A dieci anni esatti dal tragico terremoto che devastò L’Aquila e buona parte del territorio circostante, è più che mai giusto ed opportuno fare un bilancio degli interventi realizzati e di ciò che resta da fare. Quello che chiaramente emerge è che si doveva e si poteva fare di più, non solo in termini di ricostruzione di case ed edifici pubblici, ma anche con riguardo alla ricostruzione immateriale, a quegli interventi, cioè, che favoriscono il ritorno alla vita della città ed il recupero del tessuto urbano e commerciale. Sotto il primo profilo, paradossalmente, il ritardo più grave lo fa registrare la ricostruzione pubblica, praticamente al palo, in particolare quella delle scuole, nonostante le passerelle dei maggiori leader politici italiani e mondiali recatisi nel capoluogo abruzzese a promettere aiuti importanti ed immediati, mentre la ricostruzione privata del centro storico è in fase avanzata.

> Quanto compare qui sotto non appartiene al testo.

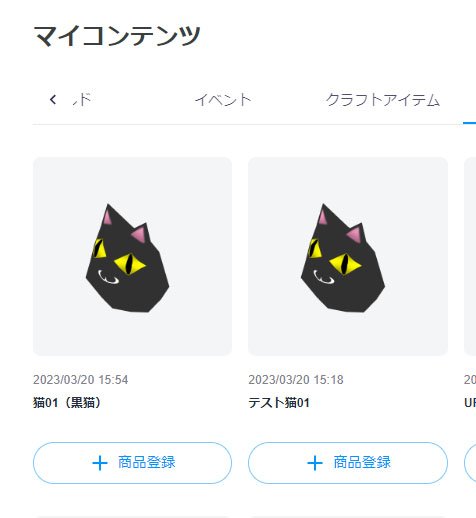This screenshot has width=476, height=518.
Task: Open the テスト猫01 cat thumbnail
Action: point(348,256)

Ebbene, proprio nell’ambito del contributo offerto dai privati, nel caso di specie privati no profit, alla ricostruzione del centro storico de L’Aquila un posto d’onore, che sarebbe giusto ricordare e sottolineare con plauso in questi giorni, cosa che finora, invece non è avvenuta, va riconosciuto alla Fondazione Roma. Essa, infatti, travalicando il limite del proprio tradizionale territorio d’intervento, si attivò immediatamente e, dopo le opportune consultazioni con le autorità civili e religiose competenti, decise di offrire il proprio sostegno, con un contributo di 2,9 milioni di euro, al completo recupero della Chiesa di San Biagio d’Amiternum, edificata nella prima metà del Duecento e nota sia dal punto di vista storico, in quanto custode della stele funeraria di Lalle Camponeschi, sia dal punto di vista sociale, perché sede della Parrocchia universitaria e dell’Associazione Musicale dei Solisti Aquilani. Il 18 gennaio 2011 iniziò l’intervento architettonico vero e proprio e dopo soli diciotto mesi di lavori di consolidamento strutturale e restauro, nel pieno rispetto dei tempi previsti, il 22 luglio 2012 la Chiesa fu restituita alla comunità aquilana, riconsacrata con il titolo di San Giuseppe Artigiano e riaperta al culto con una solenne cerimonia officiata dall’Arcivescovo Mons. Giuseppe Molinari. Nel corso dei profondi e delicati lavori di restauro, non mancarono le piacevoli sorprese. A fianco dell’abside maggiore, durante l’intervento sugli intonaci, fu rinvenuto un pregevole affresco, con buona probabilità contemporaneo alla ricostruzione della chiesa che seguì il sisma del 1349, mentre durante le operazioni di smontaggio della copertura della navata laterale destra, fu ritrovato un secondo affresco, che rappresenta il Cristo Pantocratore. Inoltre, le economie realizzate rispetto alle previsioni iniziali, permisero di realizzare interventi ulteriori, come la riqualificazione dello spazio liturgico e la decorazione della chiesa, il nuovo organo a canne, i lavori per l’altare maggiore, l’ambone e la sede del celebrante, il restauro delle panche danneggiate e l’integrazione delle mancanti, l’acquisizione di arredi liturgici e di nuove opere d’arte.
Poiché in questi giorni, com’è giusto che sia, si farà memoria del dramma che colpì 10 anni fa l’Italia centrale e delle numerose vittime rimaste sotto le macerie, teniamo che venga altresì ricordato che, grazie alla vicinanza pronta e solidale della Fondazione Roma, venne completato il primo restauro in assoluto di un edificio di culto del centro storico de L’Aquila. A differenza delle promesse non mantenute dei “grandi della terra”, la Fondazione Roma, istituzione privata senza fini di lucro, anche nella drammatica circostanza, dimostrò concretezza e capacità d’intervento, superando i numerosi ostacoli della burocrazia e il naturale immobilismo del soggetto pubblico, ed assolvendo, in tal modo, la propria missione, quella di sostenere il progresso economico e sociale delle comunità locali.